Omit all pictures. Copy exactly the lines from the line containing "The width and" to the end of the listing, with both ends included.

******

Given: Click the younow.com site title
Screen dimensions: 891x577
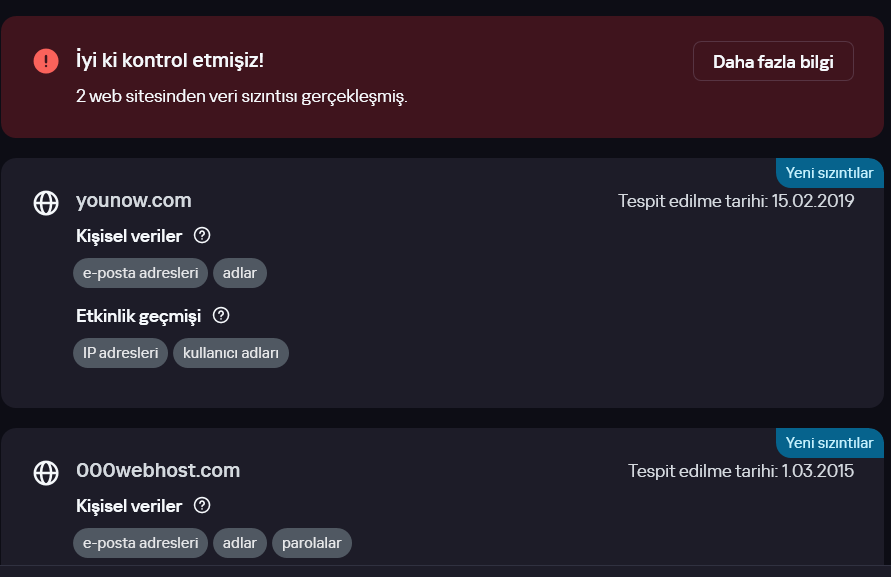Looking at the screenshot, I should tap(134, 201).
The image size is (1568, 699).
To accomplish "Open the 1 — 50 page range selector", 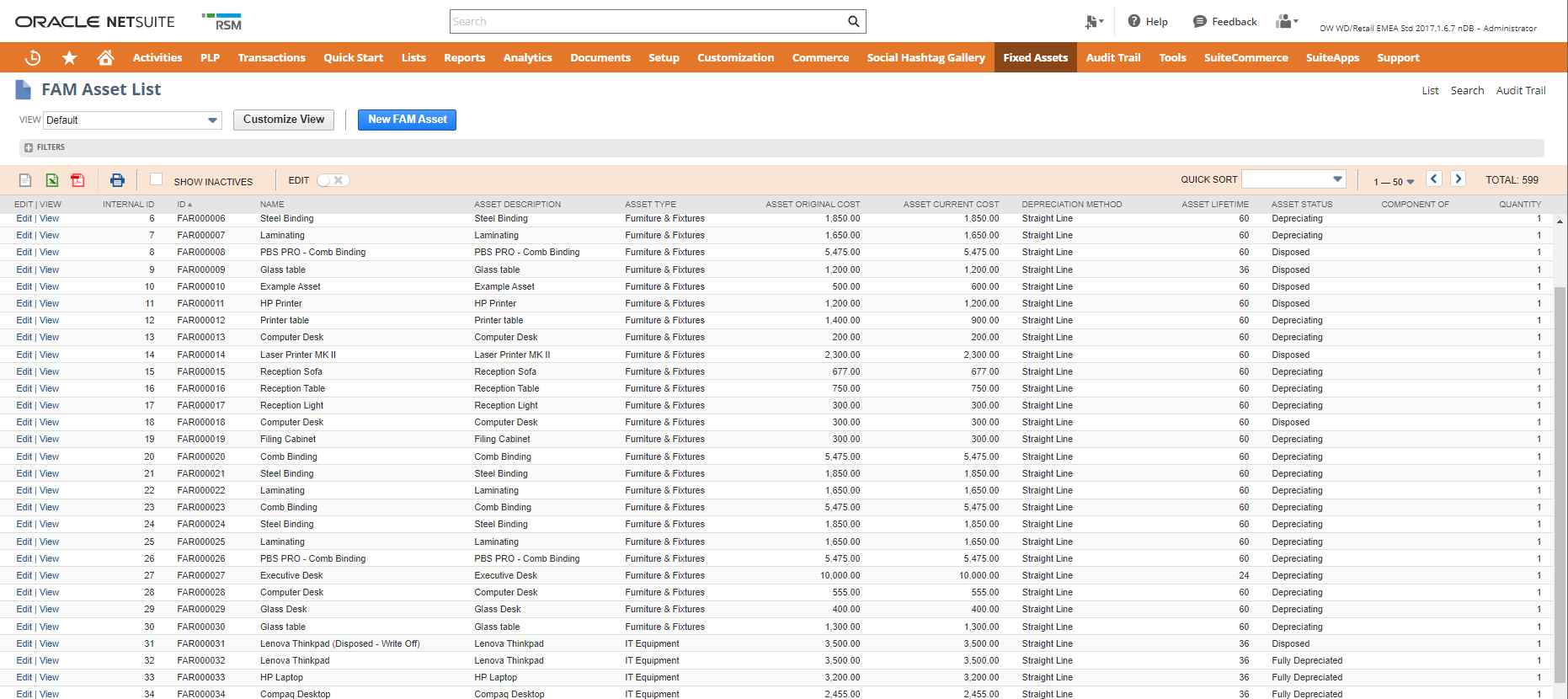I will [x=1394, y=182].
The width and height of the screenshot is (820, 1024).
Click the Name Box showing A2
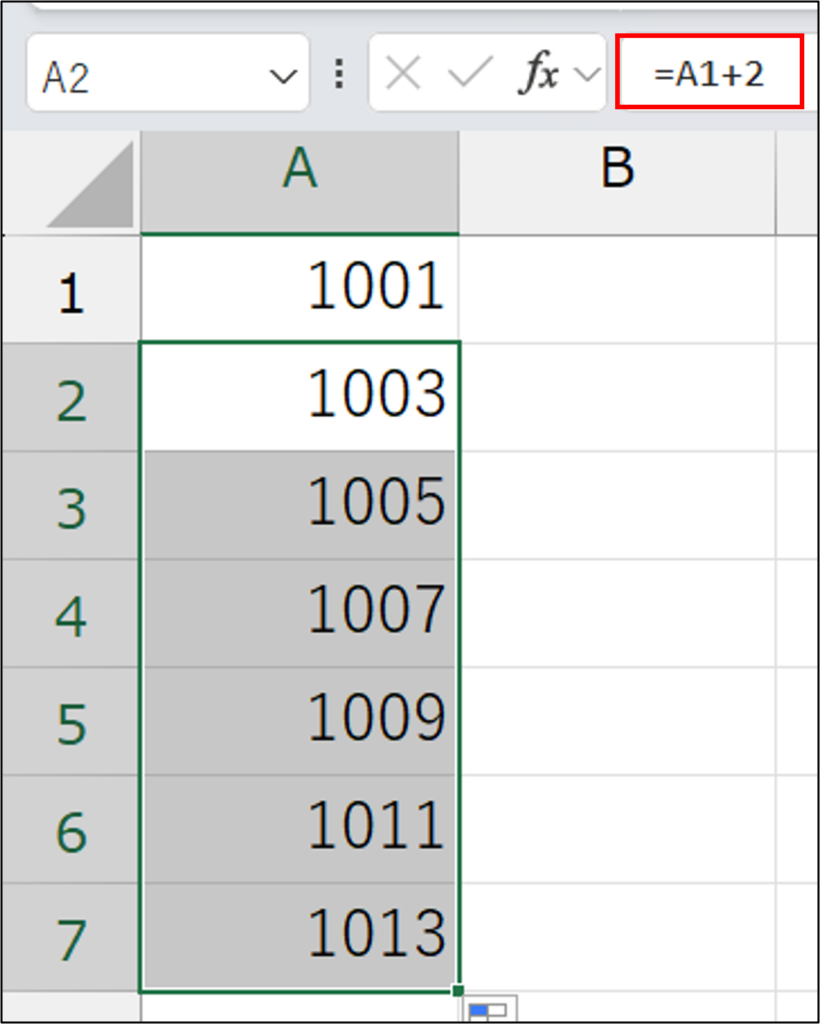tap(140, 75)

******

#### [Response to the task]
The width and height of the screenshot is (820, 1024).
Click the Name Box showing A2
tap(140, 75)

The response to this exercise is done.